Chambéry, DC, France, TAPIF
Comments 23

To TAPIF or not to TAPIF, that is the Question

Four months ago when I mailed in my request for a contract renewal to CIEP, the French organization responsible for coordinating all language assistants across the country, I had absolutely no doubts about what I wanted to be doing the following year. Another year in TAPIF, perhaps in a different region, maybe even “graduating” to secondary schools…the details were up in the air, but the intention was very much grounded.

Though more or less unspoken, a plan had begun to form in my sub-conscious: Spend a year in a new region of France, Explore some more, Make new friends, Visit old ones in their European hometowns, Use my free time to decide whether I’m really serious about pursuing a Masters degree in a French university (hello, criminally inexpensive tuition!!), Apply to said Masters degree, Prepare for a potential third and fourth year in France…

Then, I came back home.
Weeks and months passed by with no news of being renewed. Almost everyone I’d spoken to (including myself) was immediately waitlisted with no indication of how or when or if we would be selected. I pretty much resigned myself to thinking that it wouldn’t be happening, and started to gear up my enthusiasm for being back in DC. Being unemployed for the first summer since high school, I have had more than enough time to look at job postings, and happily have found several that are not only appealing, but that I’m also qualified for!! I guess having a Bachelor’s Degree and 5+ years experience in theatre and education counts for something.
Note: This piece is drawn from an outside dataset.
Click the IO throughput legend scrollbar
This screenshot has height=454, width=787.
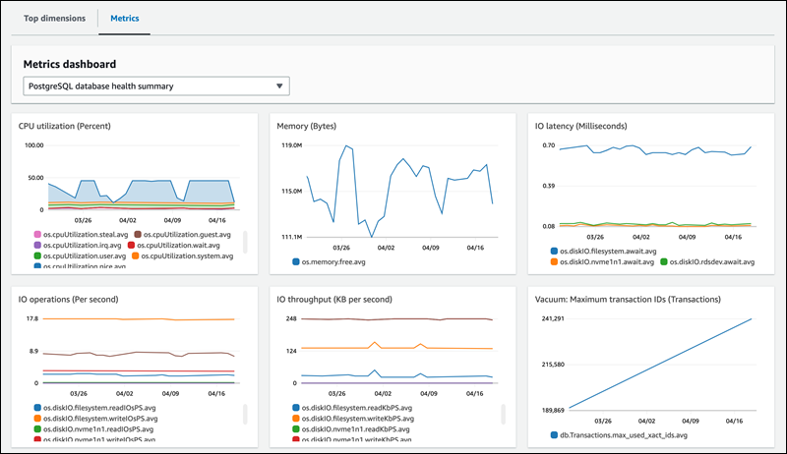pos(502,417)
Early one morning as I lay in bed unable to sleep, my phone buzzed under my pillow. I almost didn’t look, but I’m as much a slave to technology as anyone in my generation, so I pulled it out and clicked it on. I sat straight up in bed. A post has opened up in the académie de Grenoble at the secondary level and can I please confirm my interest as soon as possible so they can send my info to the académie to draw up my contract. I immediately sent the screenshot to all my friends, texted my mom (who was probably wondering what I was doing awake at 6:45AM), and suddenly realized that I felt…strangely conflicted.

This summer I have worked for a few weeks teaching theatre to kids at a very well regarded children’s theatre that I would love to continue a relationship with. I’ve had great interviews at several other educational theatre companies, who weren’t hiring for the summer but indicated that they would have some open positions during the school year for teaching artists. I’m being paid to write reviews for a local theatre website. I assistant directed two plays for an emerging company of young artists where I think I could make a real impact. There’s a part of me that is really optimistic about what a future in DC could hold.

Screen Shot 2015-07-14 at 4.35.55 AM

Vizille on the map

But as details about my potential placement in France emerge, I am feeling more and more confused and conflicted about what to do. I learned last week that I would be placed in a high school and middle school in Vizille, a few kilometres outside of Grenoble, famous for it’s beautiful castle. Though Vizille itself has only about 7,600 inhabitants, it is accessible by train and bus to the metropolitan city of Grenoble, where I would probably choose to live. From Grenoble, I would have easy access to nearly everywhere in France: an hour or so from Lyon, where my friend Elisabetta is planning to move, an hour from my old haunts in Chambéry, 2 or 3 hours by high-speed train to Paris, and so on.

But you notice how all of this is in the conditional tense.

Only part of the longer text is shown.